Intake of up to 3 Eggs/Day does not Impact Expression of Genes Related to Cholesterol Homeostasis, Uptake, and Transport in a Healthy Population
Objective: Eggs are a main dietary source of cholesterol and choline, two nutrients that have at times been controversial. In both cases, the nutrient itself – or its byproduct(s) – is capable of regulating the expression of genes related to the risk for cardiovascular disease (CVD). Therefore, concern exists as to whether regular egg intake may unfavorably alter these pathways and increase CVD risk.

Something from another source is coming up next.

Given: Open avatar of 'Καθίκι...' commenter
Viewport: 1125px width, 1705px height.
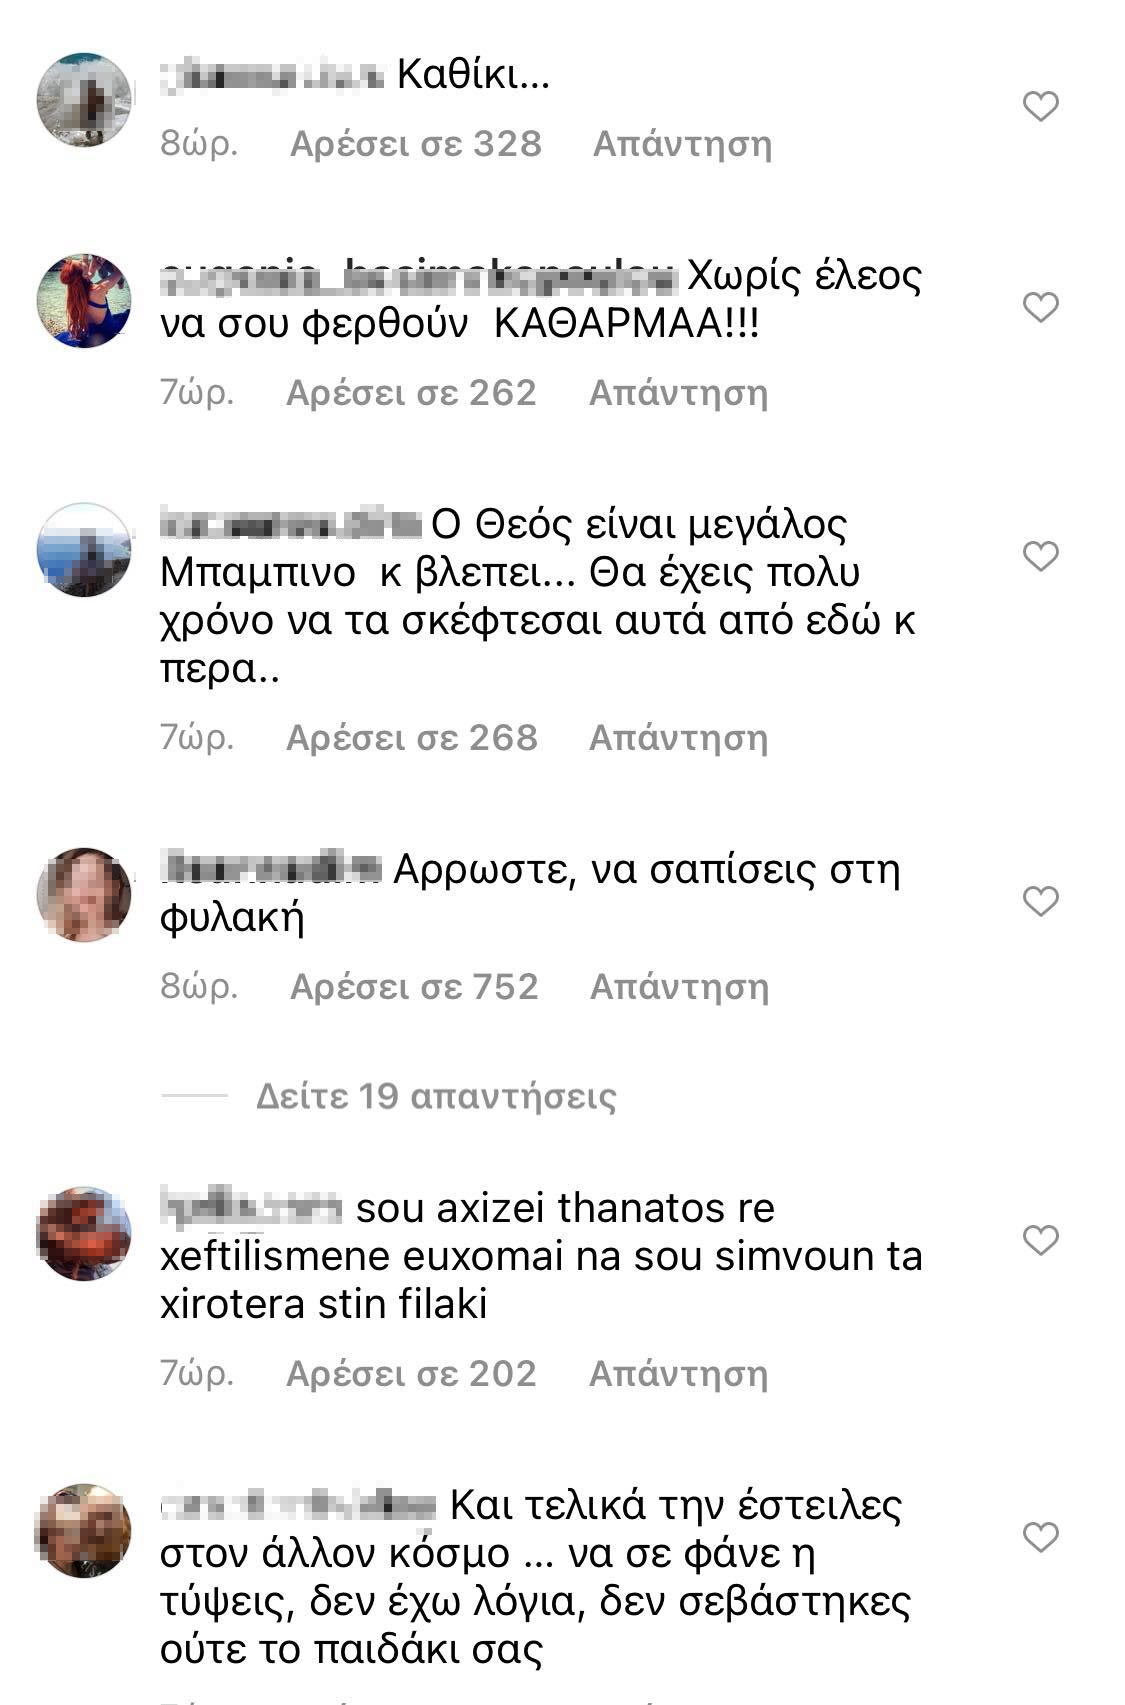Looking at the screenshot, I should pyautogui.click(x=84, y=100).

Pathways of concern include cholesterol synthesis (3-hydroxy-3-methylglutaryl coenzyme A reductase – HMGCR;24-dehydrocholesterol reductase – DHCR24), cholesterol transport (ATP-binding cassette transporter - ABCA1; LDL receptor - LDLR; scavenger receptor B1 - SCARB1), macrophage cholesterol uptake (cluster of differentiation 36 - CD36; scavenger receptor A - SRA), and synthesis of trimethylamine-N-oxide (TMAO), a choline-derivedproatherogenic compound and product of flavin monoxygenase 3(FMO3).

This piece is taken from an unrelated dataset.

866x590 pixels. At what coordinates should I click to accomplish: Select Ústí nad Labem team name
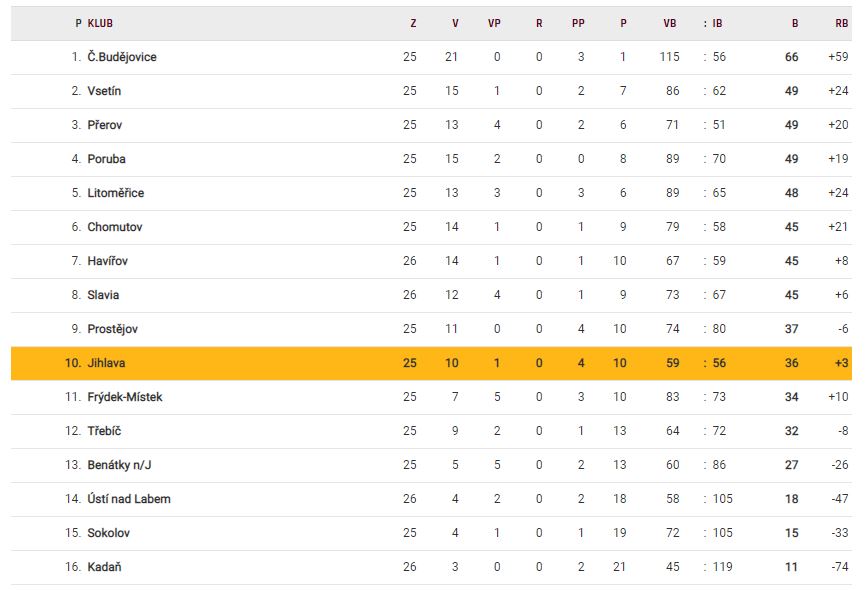(128, 499)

Methods: To examine these pathways, 38 young, healthy individuals (age 24.2 ± y, BMI 24.2 ± 2.3 kg/m2) underwent a 2-week egg-free washout followed by intake of 1, 2, and 3 eggs/ day for 4 weeks each. Peripheral blood mononuclear cells (PBMC) were isolated following each dietary period for analysis of gene expression using qRT-PCR.

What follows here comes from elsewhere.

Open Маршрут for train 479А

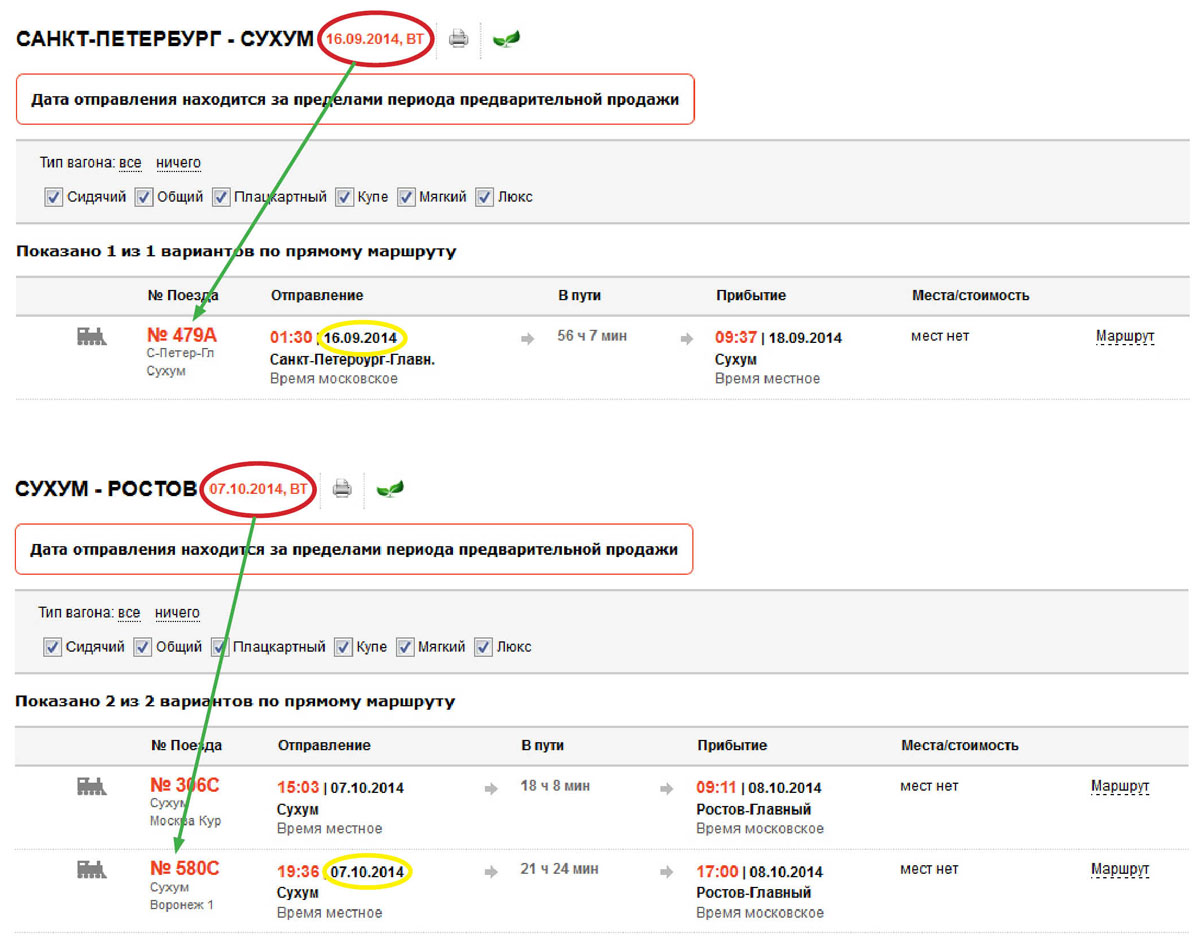1125,336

Results: Egg intake did not impact expression of HMGCR, LDLR, SCARB1, CD36, or FMO3, though expression of SCARB1 was positively correlated with HDL cholesterol (r = 0.499, p = 0.0002). Expression of ABCA1, DHCR24, and SRA was not detectable in PBMC in this population, suggesting that egg intake did not have any measurable impact on these genes.
Conclusion: Overall, these results suggest that intake of up to 3 eggs/day does not impact expression of genes related to cholesterol homeostasis, uptake, or plasma TMAO, resulting in no change in these pathways associated with CVD risk in a young,healthy population.